Pantoprazole, azithromycin and tinidazole: short duration triple therapy for eradication of Helicobacter pylori infection
Article first published online: 2 JAN 2002
Alimentary Pharmacology & Therapeutics
Volume 14, Issue 12, pages 1613–1617, December 2000
How to Cite
Calabrese, C., Di Febo, G., Areni, A., Scialpi, C., Biasco, G. and Miglioli, M. (2000), Pantoprazole, azithromycin and tinidazole: short duration triple therapy for eradication of Helicobacter pylori infection. Alimentary Pharmacology & Therapeutics, 14: 1613–1617. doi: 10.1046/j.1365-2036.2000.00879.x
- Issue published online: 2 JAN 2002
- Article first published online: 2 JAN 2002
Azithromycin is an acid-stable macrolide that achieves remarkably high concentrations in gastric tissue, persisting above the MIC90 for Helicobacter pylori over a period of 5-days, after a single 500 mg oral dose.

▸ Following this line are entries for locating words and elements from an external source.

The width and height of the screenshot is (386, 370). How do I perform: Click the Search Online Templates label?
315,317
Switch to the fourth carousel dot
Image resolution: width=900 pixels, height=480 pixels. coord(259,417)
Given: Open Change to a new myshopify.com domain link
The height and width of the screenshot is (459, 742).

To evaluate and compare the efficacy, safety, and tolerability of two eradicating regimens of pantoprazole, azithromycin and tinidazole.
A total of 100 consecutive symptomatic H. pylori-positive patients received pantoprazole 40 mg b.d. for 1 week, and were randomly assigned to either azithromycin 500 mg o.m. and tinidazole 500 mg b.d. during the first 3 days (early group, n=50) or during the last 3 days of therapy with pantoprazole (late group, n=50). H. pylori status was assessed by histology and rapid urease test at entry and by histology and 13C-urea breath test 1 month after the end of the therapy.

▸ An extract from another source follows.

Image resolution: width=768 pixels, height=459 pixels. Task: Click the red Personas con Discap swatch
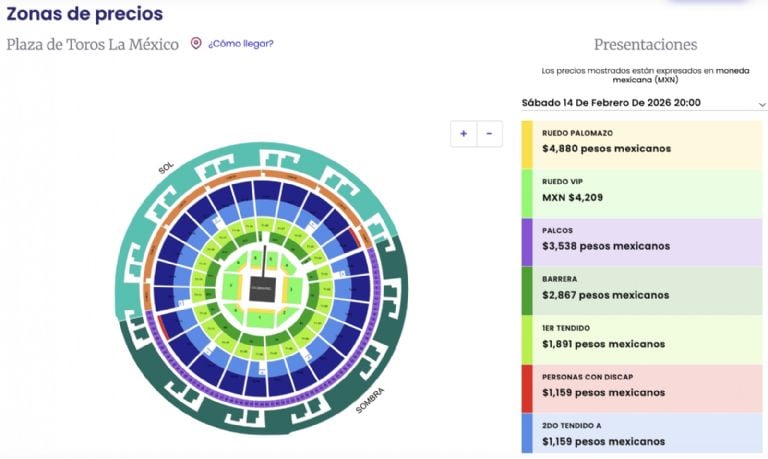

Ninety-nine patients completed the study. H. pylori was eradicated in 86% of patients in the early group (intention-to-treat 86%) and in 88% of patients in the late group (intention-to-treat 88%).
This short triple therapy is effective for H. pylori eradication. The compliance was excellent and side-effects negligible. Moreover, the pantoprazole pre-treatment did not modify the efficacy of the therapy.